• [Data entries]:
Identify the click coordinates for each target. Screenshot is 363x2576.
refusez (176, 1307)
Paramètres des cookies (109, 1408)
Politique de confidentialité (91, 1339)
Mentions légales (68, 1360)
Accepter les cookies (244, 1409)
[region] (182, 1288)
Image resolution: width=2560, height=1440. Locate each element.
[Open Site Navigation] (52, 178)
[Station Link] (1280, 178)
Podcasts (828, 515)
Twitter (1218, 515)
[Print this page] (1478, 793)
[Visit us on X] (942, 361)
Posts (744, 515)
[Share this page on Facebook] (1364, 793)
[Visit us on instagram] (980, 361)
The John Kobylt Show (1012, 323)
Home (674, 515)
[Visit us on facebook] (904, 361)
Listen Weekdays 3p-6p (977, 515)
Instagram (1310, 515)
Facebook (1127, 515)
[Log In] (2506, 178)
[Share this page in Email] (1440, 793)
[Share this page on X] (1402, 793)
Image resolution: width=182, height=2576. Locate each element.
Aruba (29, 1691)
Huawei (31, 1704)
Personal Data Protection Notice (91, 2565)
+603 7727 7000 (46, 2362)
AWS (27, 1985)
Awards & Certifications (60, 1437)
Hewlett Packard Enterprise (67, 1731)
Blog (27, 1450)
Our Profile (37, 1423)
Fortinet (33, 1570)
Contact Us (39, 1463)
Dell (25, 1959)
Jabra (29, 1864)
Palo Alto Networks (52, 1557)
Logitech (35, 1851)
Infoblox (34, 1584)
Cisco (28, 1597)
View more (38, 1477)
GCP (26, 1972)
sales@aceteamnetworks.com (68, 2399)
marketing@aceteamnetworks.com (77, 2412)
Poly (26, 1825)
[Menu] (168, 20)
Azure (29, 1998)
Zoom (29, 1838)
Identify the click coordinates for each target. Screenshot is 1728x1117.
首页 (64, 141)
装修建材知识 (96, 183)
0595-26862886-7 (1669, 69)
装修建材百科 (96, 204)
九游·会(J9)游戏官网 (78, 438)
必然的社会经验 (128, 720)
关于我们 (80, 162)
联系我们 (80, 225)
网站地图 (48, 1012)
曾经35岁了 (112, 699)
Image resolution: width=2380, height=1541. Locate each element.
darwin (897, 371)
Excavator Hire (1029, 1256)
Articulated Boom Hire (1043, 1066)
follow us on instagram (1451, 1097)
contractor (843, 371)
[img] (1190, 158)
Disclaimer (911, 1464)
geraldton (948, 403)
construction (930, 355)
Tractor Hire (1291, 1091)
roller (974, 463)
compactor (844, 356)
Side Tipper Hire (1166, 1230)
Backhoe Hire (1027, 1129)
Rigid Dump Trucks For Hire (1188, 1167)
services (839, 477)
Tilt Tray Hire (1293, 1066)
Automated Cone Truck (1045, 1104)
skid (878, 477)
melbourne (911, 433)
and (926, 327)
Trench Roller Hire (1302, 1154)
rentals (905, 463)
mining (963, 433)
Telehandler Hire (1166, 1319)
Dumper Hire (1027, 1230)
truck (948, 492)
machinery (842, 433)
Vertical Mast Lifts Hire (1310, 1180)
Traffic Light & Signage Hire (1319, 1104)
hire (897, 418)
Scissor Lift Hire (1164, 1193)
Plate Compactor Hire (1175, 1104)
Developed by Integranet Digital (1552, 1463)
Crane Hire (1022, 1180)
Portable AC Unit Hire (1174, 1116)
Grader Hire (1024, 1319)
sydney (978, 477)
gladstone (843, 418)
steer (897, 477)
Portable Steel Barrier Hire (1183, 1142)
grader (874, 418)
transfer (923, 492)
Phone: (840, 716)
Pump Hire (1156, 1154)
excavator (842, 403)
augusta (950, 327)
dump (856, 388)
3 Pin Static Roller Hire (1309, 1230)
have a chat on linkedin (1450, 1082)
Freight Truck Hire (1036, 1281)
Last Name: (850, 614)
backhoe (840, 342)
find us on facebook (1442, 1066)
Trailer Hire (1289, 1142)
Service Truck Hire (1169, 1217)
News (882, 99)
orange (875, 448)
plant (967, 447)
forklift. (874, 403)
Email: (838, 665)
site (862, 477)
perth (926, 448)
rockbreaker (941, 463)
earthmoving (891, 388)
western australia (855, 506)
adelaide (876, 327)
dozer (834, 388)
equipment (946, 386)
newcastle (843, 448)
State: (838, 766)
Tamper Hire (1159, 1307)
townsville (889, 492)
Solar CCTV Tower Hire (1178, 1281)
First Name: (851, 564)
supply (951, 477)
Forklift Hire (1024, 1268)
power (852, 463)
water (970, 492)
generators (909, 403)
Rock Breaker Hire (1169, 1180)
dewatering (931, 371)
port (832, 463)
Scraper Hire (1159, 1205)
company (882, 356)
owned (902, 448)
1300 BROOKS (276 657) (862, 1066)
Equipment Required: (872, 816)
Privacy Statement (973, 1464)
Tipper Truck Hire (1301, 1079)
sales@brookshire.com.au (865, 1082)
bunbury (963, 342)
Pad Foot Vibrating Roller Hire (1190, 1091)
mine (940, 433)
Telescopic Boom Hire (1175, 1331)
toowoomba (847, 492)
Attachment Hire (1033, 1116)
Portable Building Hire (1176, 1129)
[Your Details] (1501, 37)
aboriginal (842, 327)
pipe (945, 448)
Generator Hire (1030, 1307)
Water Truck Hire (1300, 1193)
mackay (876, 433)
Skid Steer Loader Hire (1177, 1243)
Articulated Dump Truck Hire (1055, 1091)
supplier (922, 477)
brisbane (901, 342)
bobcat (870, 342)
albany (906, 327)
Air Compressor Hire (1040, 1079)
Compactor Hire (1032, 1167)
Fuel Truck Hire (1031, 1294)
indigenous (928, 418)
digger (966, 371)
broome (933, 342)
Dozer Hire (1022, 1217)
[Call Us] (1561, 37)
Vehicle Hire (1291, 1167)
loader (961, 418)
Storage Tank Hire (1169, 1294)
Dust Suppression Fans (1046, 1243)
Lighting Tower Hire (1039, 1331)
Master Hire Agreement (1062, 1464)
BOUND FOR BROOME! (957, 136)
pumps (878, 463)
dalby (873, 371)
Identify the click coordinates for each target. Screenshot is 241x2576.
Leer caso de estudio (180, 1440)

• [TASK OBJECTIVE]: In the entries above, please find the line with "townsville (889, 492)" and the line with "aboriginal (842, 327)", then write out exactly those two lines and every line between them, and nothing more.

• [SOLUTION TO THE EXERCISE]:
townsville (889, 492)
Solar CCTV Tower Hire (1178, 1281)
First Name: (851, 564)
supply (951, 477)
Forklift Hire (1024, 1268)
power (852, 463)
water (970, 492)
generators (909, 403)
Rock Breaker Hire (1169, 1180)
dewatering (931, 371)
port (832, 463)
Scraper Hire (1159, 1205)
company (882, 356)
owned (902, 448)
1300 BROOKS (276 657) (862, 1066)
Equipment Required: (872, 816)
Privacy Statement (973, 1464)
Tipper Truck Hire (1301, 1079)
sales@brookshire.com.au (865, 1082)
bunbury (963, 342)
Pad Foot Vibrating Roller Hire (1190, 1091)
mine (940, 433)
Telescopic Boom Hire (1175, 1331)
toowoomba (847, 492)
Attachment Hire (1033, 1116)
Portable Building Hire (1176, 1129)
[Your Details] (1501, 37)
aboriginal (842, 327)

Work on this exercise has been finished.